My teacher Sasaki Roshi used to quite regularly hold Zen retreats at a Trappist Monastery where Father Thomas Keating used to be the abbot. He would go in and put on the Trappist robes and he'd make up Christian kōans for the monks.
The first kōan he gave them was What is your experience of God when you make the sign of the cross?
He would also describe Buddhism in terms of Christianity. He would ask them questions like What was Jesus's experience of God when he was on the cross?
He would say, "Resurrection is the heart of Buddhism. Unless you understand about resurrection, you cannot understand what Buddhism is about. Dying is the easy part. The resurrection is the hard part. Any religion that doesn't teach resurrection is a false religion." He was talking about his own experience which is why he would say it with such conviction.
Do you understand what he meant when he said resurrection is the heart of Buddhism? Well, it goes back to the experience of no self and full self. Allowing the self to dissolve is half of the enlightenment experience. Allowing the self to reform without interference, that's resurrection, isn't it?
Thomas Merton wrote, "All the paradoxes about the contemplative way are reduced to this one: being without desire means being lead by a desire so great that it is incomprehensible. It's too huge to be completely felt. It's a blind desire, which seems like a desire for nothing. Only because nothing can content it. And because it is able to rest in no thing, then it rests, relatively speaking, in emptiness. But not in emptiness as such, emptiness for it's own sake, actually there's no such entity as pure emptiness. And the merely negative emptiness of the false contemplative is a thing, not a nothing."
[It's very true. In other words, the negative emptiness, empty in the sense of your bank account is empty, that's not the emptiness that the meditator is talking about. That's actually a thing.]
"True emptiness is that which transcends all things and yet is imminent in all. For what seems to be emptiness in this case is pure being. But it's not this or that. Whatever you say of it, it is other than what you say.
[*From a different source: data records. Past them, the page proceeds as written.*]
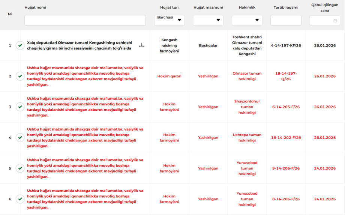Click the green checkmark icon in row 2
The image size is (345, 215).
coord(20,76)
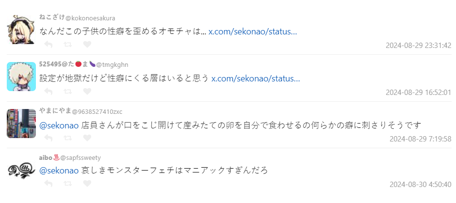Open x.com/sekonao link in kokonoesakura's tweet
The width and height of the screenshot is (456, 203).
click(x=253, y=31)
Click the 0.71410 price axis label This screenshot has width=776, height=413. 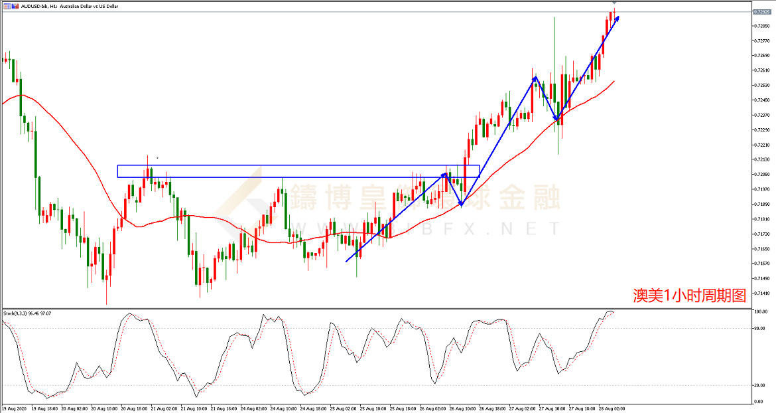pyautogui.click(x=761, y=293)
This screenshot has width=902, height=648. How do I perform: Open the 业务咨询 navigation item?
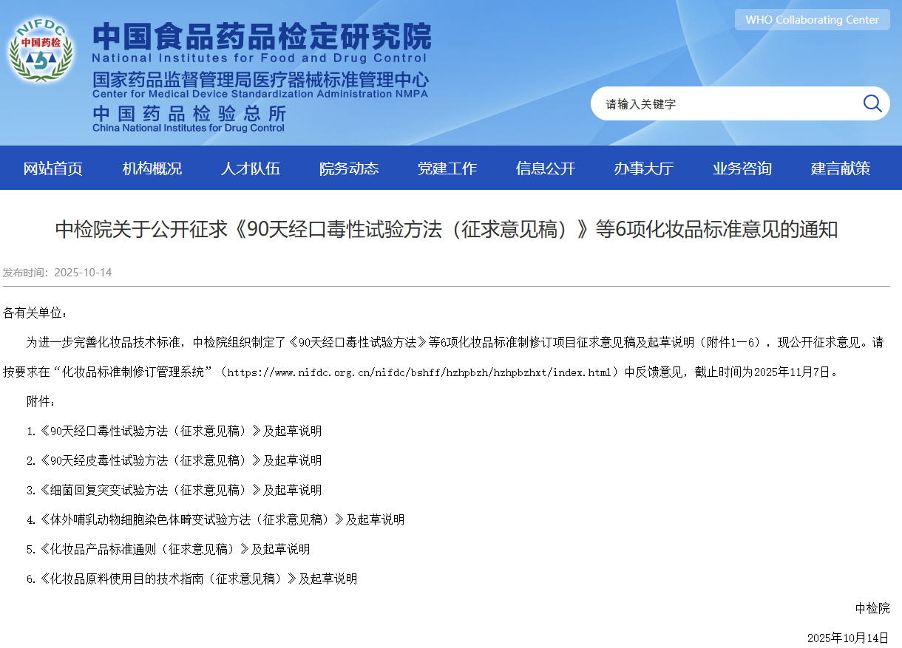[x=742, y=168]
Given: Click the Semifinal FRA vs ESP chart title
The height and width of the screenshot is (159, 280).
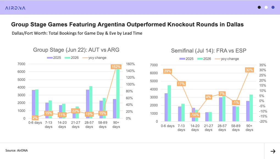Looking at the screenshot, I should pyautogui.click(x=209, y=51).
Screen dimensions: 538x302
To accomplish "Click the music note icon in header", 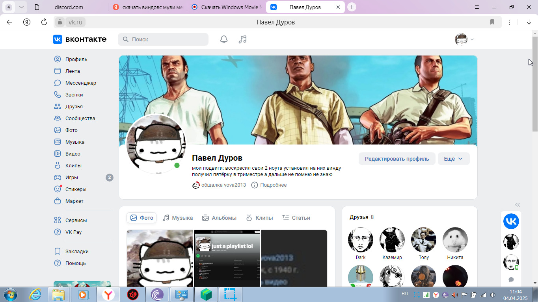I will pos(243,39).
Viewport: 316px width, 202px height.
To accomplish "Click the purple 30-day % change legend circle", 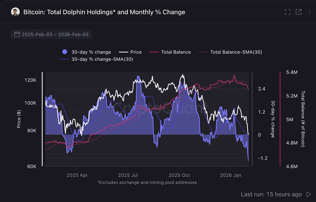I will click(65, 52).

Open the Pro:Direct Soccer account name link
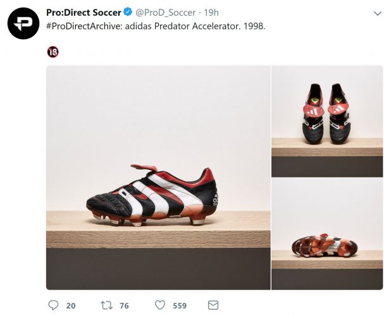coord(84,13)
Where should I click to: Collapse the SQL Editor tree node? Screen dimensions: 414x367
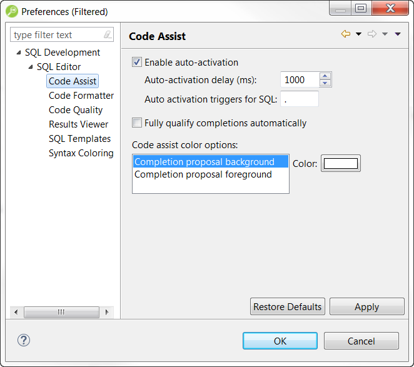tap(31, 67)
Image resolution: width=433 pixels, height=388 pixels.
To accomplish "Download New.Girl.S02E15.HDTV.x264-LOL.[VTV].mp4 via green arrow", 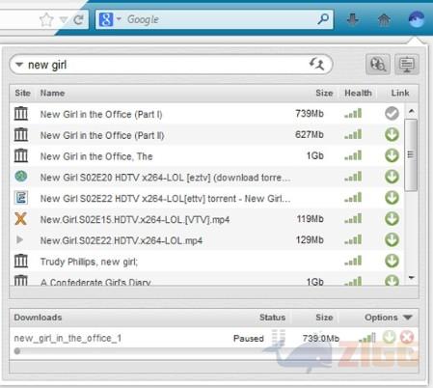I will [392, 219].
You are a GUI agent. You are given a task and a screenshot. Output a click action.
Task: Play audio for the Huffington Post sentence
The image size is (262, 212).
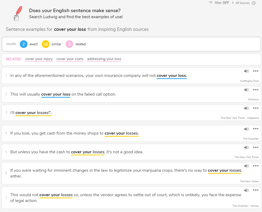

The character of emptiness, at least for a Christian contemplative, is pure love, pure freedom. Love that is free of everything, not determined by any thing or held down by any special relationship. It's love for love's sake. It's a sharing through the Holy Spirit in the infinite charity of God. And so when Jesus told his disciples to love, he told them to love as universally as the Father who sends rain alike on the just and the unjust. This purity, freedom, and indeterminateness of love is the very essence of Christianity."